» **Angezeigter Text**:
....................
Herr Abgeordneter Huster.

Frau Präsidentin, meine sehr verehrten Damen und Herren, Herr Kretschmer, eigentlich tut es mir Leid, die ganze Geschichte.

(Zwischenruf Abg. Kretschmer, CDU: Dass Sie das angefangen haben!)

Nein, nein, nicht, dass wir das angefangen haben, das Thema steht, aber wie Sie versuchen, das hier auf eine Bahn zu mitteln, sagen wir mal, die wirklich nicht sachgerecht ist. Ich habe überhaupt nichts dagegen, wenn man sich mit Reden auseinander setzt, die tatsächlich gehalten werden, aber die Rede, die Sie mir hier vorwerfen und Frau Pelke, die haben wir nicht gehalten, so einfach ist das. Wir haben nicht davon gesprochen,

(Beifall bei der PDS, SPD)

dass es eine dramatische Zuspitzung bei den Lehrstellen gibt, dass es eine Lehrstellenkatastrophe gibt, sondern wir haben sehr wohl registriert, dass es in diesem Jahr zum jetzigen Zeitpunkt ein höheres Angebot an betrieblichen Ausbildungsstellen gibt und das freut uns natürlich genauso wie Sie. Aber wir haben auch gesagt - und das habe ich ja nicht mal selber erfunden oder sonst was - die Jugendberufshilfe - und das ist eine Truppe, die Sie beauftragt haben, Ihre Berufsausbildung kritisch zu begleiten sagt im Januar, es wird, wenn nichts getan wird, wenn keine neuen Landesprogramme aufgelegt werden, zum Ende des Ausbildungsjahres zu einem dramatischen Anstieg der Jugendarbeitslosigkeit kommen. Um das Thema streiten wir uns jetzt, um nichts anderes.

(Beifall bei der PDS, SPD)

Es geht nicht darum, Erfolge klein zu reden,

(Zwischenruf Abg. Kretschmer, CDU: Herr Gerstenberger!)

und das wäre auch nicht unser Stil, das können Sie glauben.

(Heiterkeit bei der CDU)
....................
» **Ausgangsdaten**:
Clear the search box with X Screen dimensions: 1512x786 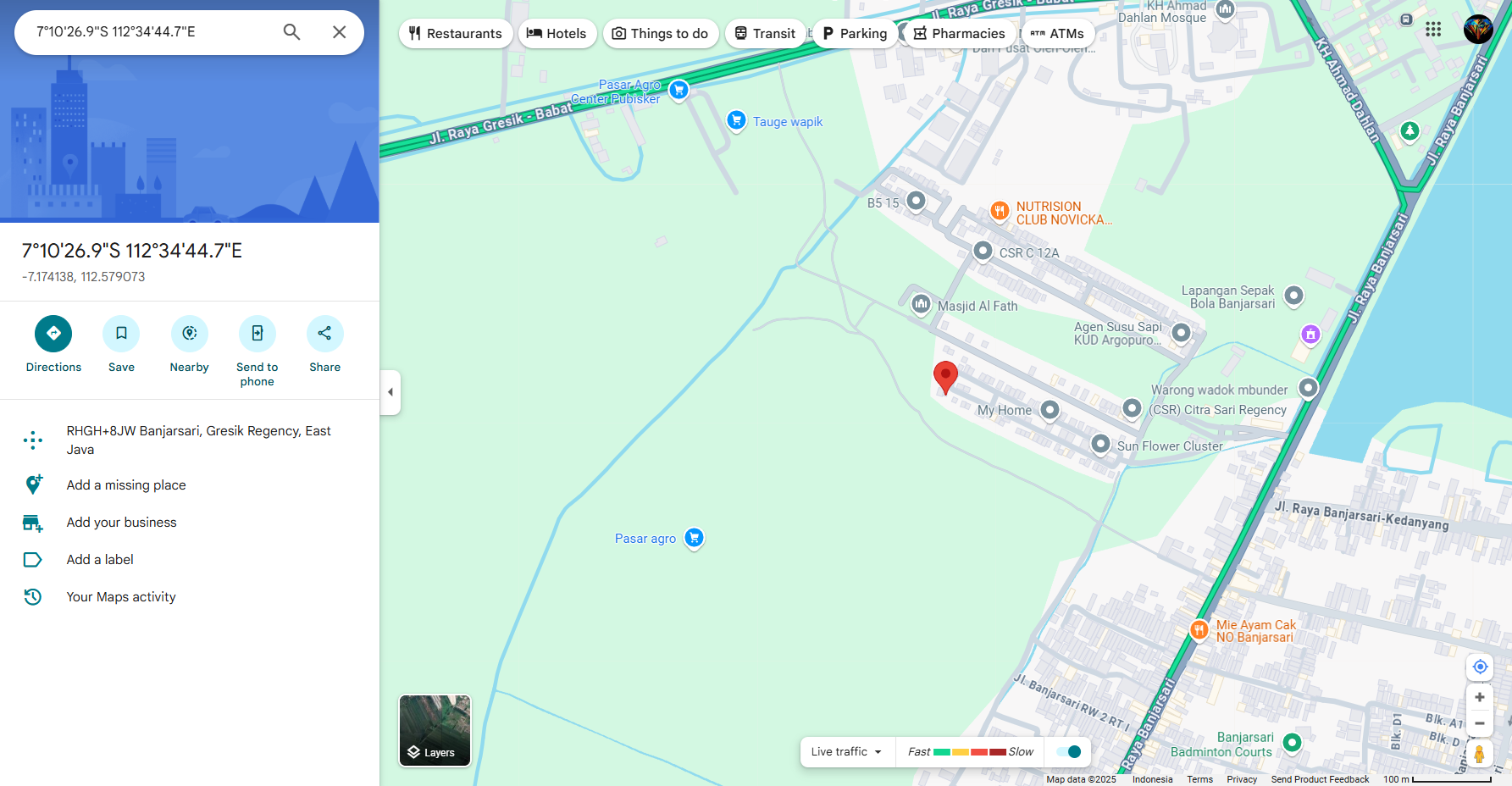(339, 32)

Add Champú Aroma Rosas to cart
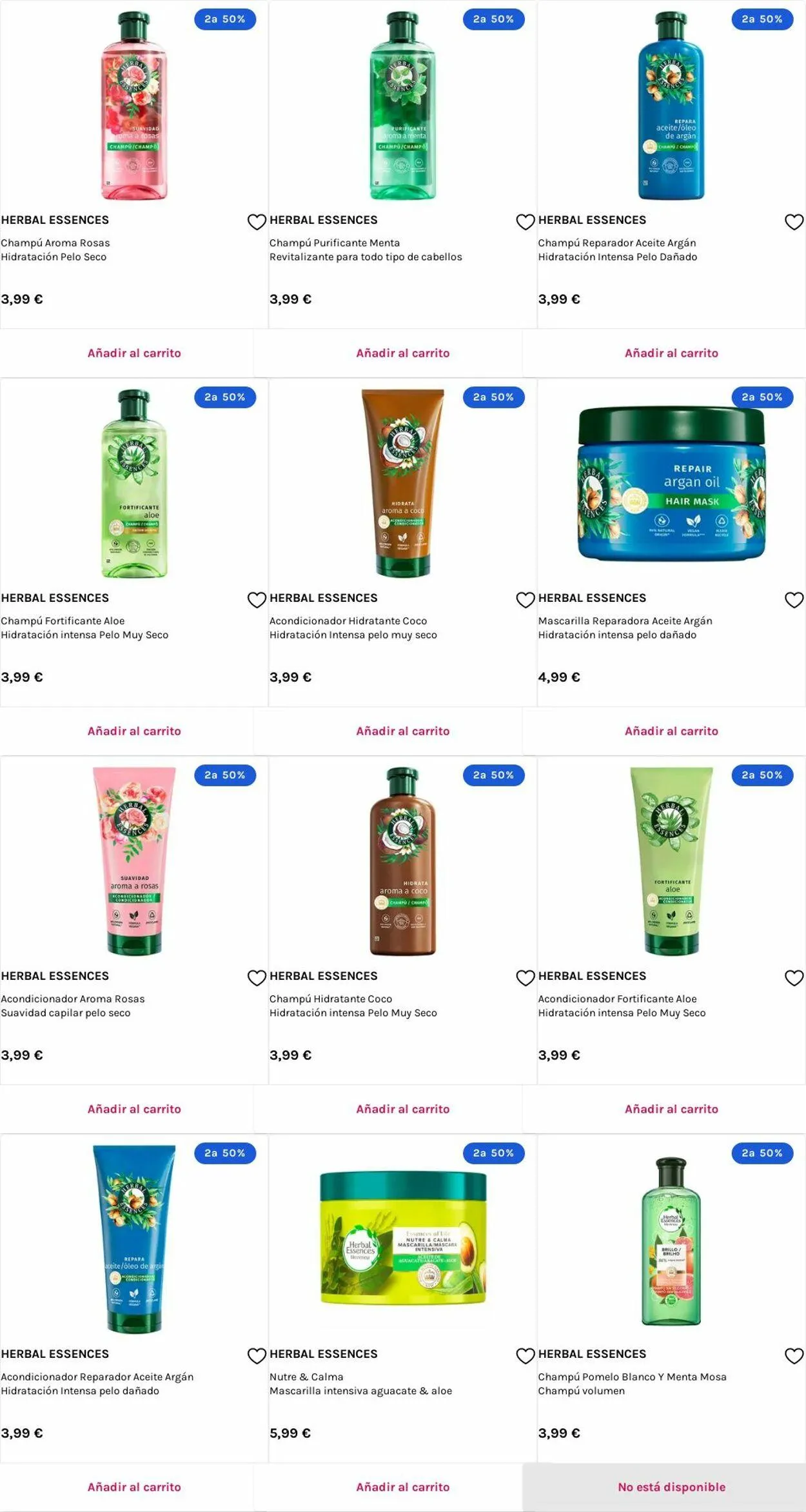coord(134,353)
....................
» **Zu bearbeiten**:
1 – Beantworte zum Debattenauszug:
(a) Wer hat im Januar vor einem dramatischen Anstieg der Jugendarbeitslosigkeit gewarnt?
(b) Was ruft der Abgeordnete Kretschmer beim ersten Zwischenruf?
(c) Wie reagiert die CDU am Ende des Auszugs?
2 – Warum hält der Redner im Debattenauszug Kretschmers Vorgehen für nicht sachgerecht?
3 – Gib aus dem Debattenauszug die Stelle von „Herr Abgeordneter Huster.“ bis einschließlich „das angefangen haben!)“ wortgetreu aus.
Die Auflistung spielt hierfür keine Rolle.

» **Lösungen im Einzelnen**:
1 –
(a) Die Jugendberufshilfe.
(b) „Dass Sie das angefangen haben!“
(c) Mit Heiterkeit.

2 – Kretschmer wirft ihm und Frau Pelke eine Rede vor, die sie gar nicht gehalten haben. Sie haben weder von einer dramatischen Zuspitzung bei den Lehrstellen noch von einer Lehrstellenkatastrophe gesprochen.

3 –
Herr Abgeordneter Huster.

Frau Präsidentin, meine sehr verehrten Damen und Herren, Herr Kretschmer, eigentlich tut es mir Leid, die ganze Geschichte.

(Zwischenruf Abg. Kretschmer, CDU: Dass Sie das angefangen haben!)